Pebble Smartwatch Technical Specifications
An entire app ecosystem
Approximately 5 days
Current Pebble Features & Functions
- Notification display – Incoming text messages, e-mails, and phone calls (with caller ID) are displayed on the Pebble’s e-ink screen.
- Multiple “watch faces” – The e-ink screen can display a variety of different watch faces, from the traditional to the more abstract. I really like the “Text Watch” screen, which features the time written in big bold letters for the hour and regular letters for the minutes.
- Music control – Pause, play, and change songs using the music control app.
- Alarm – Further proof that anything with a battery in it also has an alarm in it.

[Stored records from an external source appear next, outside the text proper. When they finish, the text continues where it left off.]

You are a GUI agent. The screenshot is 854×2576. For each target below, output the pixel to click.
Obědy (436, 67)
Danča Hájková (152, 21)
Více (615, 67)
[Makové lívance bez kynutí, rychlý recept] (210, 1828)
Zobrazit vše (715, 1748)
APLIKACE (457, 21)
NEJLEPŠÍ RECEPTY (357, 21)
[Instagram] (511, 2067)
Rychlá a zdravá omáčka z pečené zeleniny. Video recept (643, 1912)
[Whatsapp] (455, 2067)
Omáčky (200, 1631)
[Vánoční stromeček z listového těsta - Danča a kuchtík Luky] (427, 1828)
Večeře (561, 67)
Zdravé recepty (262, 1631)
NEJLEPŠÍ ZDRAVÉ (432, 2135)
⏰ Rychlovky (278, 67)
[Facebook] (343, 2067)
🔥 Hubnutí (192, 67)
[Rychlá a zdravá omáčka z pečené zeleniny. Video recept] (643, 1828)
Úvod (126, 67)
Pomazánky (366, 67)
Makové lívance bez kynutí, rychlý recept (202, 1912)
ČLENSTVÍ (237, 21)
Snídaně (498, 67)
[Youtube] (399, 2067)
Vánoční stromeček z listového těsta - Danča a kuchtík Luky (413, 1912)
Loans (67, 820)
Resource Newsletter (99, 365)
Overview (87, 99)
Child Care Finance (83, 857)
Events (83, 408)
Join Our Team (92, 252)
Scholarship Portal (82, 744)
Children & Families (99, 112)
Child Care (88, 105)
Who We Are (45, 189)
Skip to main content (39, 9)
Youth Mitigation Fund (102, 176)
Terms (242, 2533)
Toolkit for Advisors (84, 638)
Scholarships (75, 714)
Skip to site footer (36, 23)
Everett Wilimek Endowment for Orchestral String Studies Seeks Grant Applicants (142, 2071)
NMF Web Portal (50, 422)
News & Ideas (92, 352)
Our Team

- Downloadable app for iOS/Android – Adding or removing functionality from the Pebble is done via an app for your smartphone.
- Multiple watch faces – Choose from up to 8 different watch faces.
- Backlit e-ink screen – Backlight can be on, off, or set to automatic.
- Multiple colors – The Pebble comes in black, white, red, orange and grey.
The Pebble is part watch, part smartphone, part wonderdrug.
The Pebble connects to your iOS or Android device via Bluetooth (either version 2.5 or 4.0, which offers much less battery drain than version 2.5) and becomes a mobile notification centre. The concept of the watch was pretty simple: sync with your mobile device, display notifications, and enable cool functionality that a traditional watch simply can’t do.
Pebble Smartwatch Aesthetics & Design
There’s no mistaking the Pebble for anything other than a high-tech gadget to come out of some design studio somewhere. It’s got all the tell-tale signs: a buttonless face; a slick rubber strap; a nergasmic magnetic charging cable; a cool e-ink screen; a perpetual low-power bluetooth connection. By default, you read the time like you would a book.
I gotta say, I love that. It’s got style, and it knows what it is. Sure, it’s light as a feather and made entirely of plastic (Would I have paid more for a metal one? Yes. Was that an option at the time? No.). Despite that, it feels cool and it does some pretty cool stuff, too.
The integrated music app is pretty good. It displays the song/artist on the screen and uses the two buttons on the right side of the Pebble as the forward/back function (shame you can’t use them for volume, though).
It’s backlight is sufficient left on auto. In bright light it’s clear and can be seen from quite the distance. At night the watch lights itself up pretty quickly, and in the event it doesn’t come on automatically, press any of the four buttons (or shake your wrist to activate the accelerometer) and the light will activate.
Pebble Smartwatch User Experience & Build Quality
Nothing is ever perfect, and the Pebble is no exception to this rule. Like any new product it has its fair share of growing to do, though none of the minor inconveniences I encounter when wearing it would prevent me from buying it again or recommending it.
Probably the most notable is the random disconnections I’ve experienced. The Pebble just loses its bluetooth connection from time to time. In an eight hour window this may happen once or twice, and each time it happens resetting the bluetooth settings in the watch rectified the issue.
Second, the construction itself is both an accomplishment and a compromise. The lightweight plastic and scratch-proof display feel well put together, but that same lightness (coupled with the bundled rubber strap) gives off a certain “cheapness” to the feel of the watch. I would have happily paid another $50 for a watch made of metal.
Sometimes when I receive an incoming call and answer it from my phone directly, the Pebble continues to vibrate and show the name/number as if the call hasn’t been answered. This is very annoying, but tapping the bottom button (the decline call button) stops the vibrating and lets me talk in peace. This has happened three times over the last few days on probably 20% of the incoming calls I’ve had.
More About the Pebble Smartwatch
Value for Money
The Pebble is an interesting piece of engineering. It boasts contemporary beauty, excellent versatility, and the promise of even more functionality as time passes. However, like all technology, I can’t help but wonder how long it will take until there’s a Pebble2, and suddenly the original Pebble loses its luster.
Priced at $150, the Pebble is a bargain if you’re into this type of thing. I don’t know if “smart watches” will ever take off in the same fashion that smartphones have, but this one is certainly something cool. As I mentioned earlier, possibly the best (and worst) part of owning a Pebble is that the life of this watch is just beginning. As apps are developed that utilize the watches functionality it will be able to do, and be, more.
At $150 there simply isn’t anything else quite like it, and despite the few kinks it has right now (to be expected), I get the feeling that perfection is just a software update or two away.
Update January 2016: You can find the Pebble on Amazon for $80 🙂
Where to Buy
Pebble Smartwatch Review Conclusion
My thoughts Would I buy the Pebble in 2016? Absolutely. Amazon carries it for around $80 which is a great value considering its significantly expanded ecosystem (since I originally penned this review) and the functionality that it offers. It's a polished product that does a good job at what it's designed to do.